Monday, January 15, 2018

Sully as a Three-Year-Old

I was playing "checkup" with Sully the other day. The game is like this: I sit in the waiting room (the kitchen) while he types on his computer (the chair in front of him) and then he calls me into his office (the living room) and asks what's wrong with me. I usually lead with something like, "My stomach hurts."

So there we are, sitting across from each other in his office, and he's tapping away on his computer, and he leans back in his seat and rests his heels on the floor, hands folded across his chest. "What's wrong with you, Mom?"

"My stomach hurts."

He furrows his brow, leans in; he's seen his share of doctors this year, you can tell. He asks, "Do you have a heart murmur?"

"Yes," I say, "I probably do." (One of his best friends has a murmur, had to go to the hospital and watch his heart on a TV screen, and Sully talks about it constantly.)

"Ah," he says. "Okay. And do you have a broken infection in your hip?"

"Yes, that too," I say, nodding pathetically (he had an infection in his hip this summer and was crippled for a few days, so that comes up often as well).

He types something on his computer, looks at me again, and goes, "And did someone stab you with a knife?"

Uh.

Wha...

Mm...

Kids grow up so fast these days.

Speaking of, he's turning four next week. I feel like the thing to say is, "Wow, that went so fast!" and, "Where did the time go?" and, "But he was just born yesterday!"

But really, it's hard to remember life before he came along, like it's a movie I saw four years ago instead of, you know, my actual life. It's even kind of hard to remember life with a newborn baby or to remember him as a two-year-old. I don't mean this in a bad way, but the past four years have just kind of felt like...four years. That's not a lot of time, but it's a lot of time. He's done about four years' worth of changing and growing which, in adult years, is more like forty.

That's not to say I don't ever dig my heels in and get sad about him growing up or feel like I want to pause him right where he's at and keep him there forever. But every time I think he's at my favourite stage, he gets a little older and develops some new skill, is able to express himself better, gets even funnier and cooler, and I'm beginning to sense a pattern. Maybe we're on a good trajectory here and I should stop worrying about the passage of time and just ride it out.

Just kidding, I'll always worry about the passage of time. Forever and ever. I will never not be sappy and weepy and schmaltzy.

But that's what blogs are good for, right?

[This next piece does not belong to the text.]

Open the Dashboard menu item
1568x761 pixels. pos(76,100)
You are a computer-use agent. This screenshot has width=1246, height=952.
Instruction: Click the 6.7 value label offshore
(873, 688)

So on this, the first day of the last week of Sully as a Three-Year-Old, I'll take this memory down:

He's sitting beside me building a LEGO car while I write. He's mostly quiet, except for when he figures something out that has been stumping him ("Oh! This piece goes HERE!"). We're listening to "I Just Don't Think I'll Ever Get Over You" by Colin Hay. The rest of the house is silent except for the furnace. Sully's humming along to the music and I suddenly realize I am too.

I say, "This is one of my favourite songs." I turn it up a bit.

He says, "What's it called?" I tell him, and he goes, "Hm. It is a good song. I like it too."